## Exercise
Display each line of the entries below that includes the word "beside".

___ Exercise data

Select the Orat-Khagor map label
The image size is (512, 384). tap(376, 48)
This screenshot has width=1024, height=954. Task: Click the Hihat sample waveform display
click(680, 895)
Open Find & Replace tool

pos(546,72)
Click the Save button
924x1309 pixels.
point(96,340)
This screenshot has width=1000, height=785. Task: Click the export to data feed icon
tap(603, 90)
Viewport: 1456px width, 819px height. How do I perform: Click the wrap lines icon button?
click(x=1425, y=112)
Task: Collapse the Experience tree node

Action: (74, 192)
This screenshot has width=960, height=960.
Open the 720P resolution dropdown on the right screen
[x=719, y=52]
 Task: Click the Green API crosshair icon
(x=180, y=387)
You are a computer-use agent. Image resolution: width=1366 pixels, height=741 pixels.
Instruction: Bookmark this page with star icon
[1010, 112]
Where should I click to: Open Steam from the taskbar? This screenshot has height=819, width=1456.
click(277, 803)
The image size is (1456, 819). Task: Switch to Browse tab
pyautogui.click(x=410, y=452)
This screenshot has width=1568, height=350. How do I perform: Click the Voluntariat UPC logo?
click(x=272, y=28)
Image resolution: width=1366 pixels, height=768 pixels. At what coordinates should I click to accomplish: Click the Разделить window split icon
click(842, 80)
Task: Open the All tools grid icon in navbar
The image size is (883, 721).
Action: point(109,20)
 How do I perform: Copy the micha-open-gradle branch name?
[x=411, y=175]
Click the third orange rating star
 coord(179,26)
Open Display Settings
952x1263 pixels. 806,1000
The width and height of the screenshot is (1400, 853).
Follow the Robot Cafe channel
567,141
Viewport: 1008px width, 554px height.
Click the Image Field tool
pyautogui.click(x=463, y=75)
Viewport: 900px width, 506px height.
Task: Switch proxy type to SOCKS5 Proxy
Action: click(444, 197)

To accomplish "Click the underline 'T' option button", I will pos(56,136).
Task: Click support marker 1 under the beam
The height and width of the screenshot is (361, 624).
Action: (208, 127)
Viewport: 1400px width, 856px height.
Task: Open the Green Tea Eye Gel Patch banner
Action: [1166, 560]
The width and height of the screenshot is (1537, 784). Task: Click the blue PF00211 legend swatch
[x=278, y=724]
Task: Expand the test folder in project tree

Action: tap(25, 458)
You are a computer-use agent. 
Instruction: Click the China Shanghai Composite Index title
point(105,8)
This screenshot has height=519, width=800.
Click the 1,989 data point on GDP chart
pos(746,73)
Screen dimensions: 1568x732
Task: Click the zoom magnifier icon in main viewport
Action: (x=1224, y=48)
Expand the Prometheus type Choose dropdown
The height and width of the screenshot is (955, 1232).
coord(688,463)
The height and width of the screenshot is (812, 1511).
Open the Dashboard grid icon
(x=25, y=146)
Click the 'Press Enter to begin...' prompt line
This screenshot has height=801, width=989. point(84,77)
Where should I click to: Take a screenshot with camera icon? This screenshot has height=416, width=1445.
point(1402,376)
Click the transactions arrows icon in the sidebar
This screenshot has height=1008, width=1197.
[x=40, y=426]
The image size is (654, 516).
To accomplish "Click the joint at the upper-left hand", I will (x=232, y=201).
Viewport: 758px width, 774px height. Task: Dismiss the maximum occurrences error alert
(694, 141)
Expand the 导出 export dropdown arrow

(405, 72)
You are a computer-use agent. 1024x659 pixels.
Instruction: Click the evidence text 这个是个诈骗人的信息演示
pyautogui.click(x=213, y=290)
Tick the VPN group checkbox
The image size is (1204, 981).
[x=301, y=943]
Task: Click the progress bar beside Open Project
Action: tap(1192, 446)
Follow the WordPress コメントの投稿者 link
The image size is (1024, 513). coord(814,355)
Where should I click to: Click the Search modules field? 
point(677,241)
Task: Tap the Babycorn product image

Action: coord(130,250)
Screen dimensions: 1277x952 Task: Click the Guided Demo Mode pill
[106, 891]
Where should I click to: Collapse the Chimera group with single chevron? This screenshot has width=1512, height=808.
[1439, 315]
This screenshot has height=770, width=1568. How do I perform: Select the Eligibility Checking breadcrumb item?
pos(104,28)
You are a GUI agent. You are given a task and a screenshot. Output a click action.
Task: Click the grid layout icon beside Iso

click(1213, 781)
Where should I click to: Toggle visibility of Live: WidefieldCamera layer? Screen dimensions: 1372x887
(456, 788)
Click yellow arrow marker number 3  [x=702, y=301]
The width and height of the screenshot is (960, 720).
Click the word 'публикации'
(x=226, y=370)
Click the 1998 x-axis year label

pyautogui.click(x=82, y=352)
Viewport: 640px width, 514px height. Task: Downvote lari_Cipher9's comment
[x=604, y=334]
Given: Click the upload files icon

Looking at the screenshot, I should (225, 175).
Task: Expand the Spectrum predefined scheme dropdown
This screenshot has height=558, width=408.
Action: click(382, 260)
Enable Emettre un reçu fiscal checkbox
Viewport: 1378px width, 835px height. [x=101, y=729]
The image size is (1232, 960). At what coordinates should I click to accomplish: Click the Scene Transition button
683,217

______

## Right answer
Task: Click the progress bar beside Open Project
Task: Click the grid layout icon beside Iso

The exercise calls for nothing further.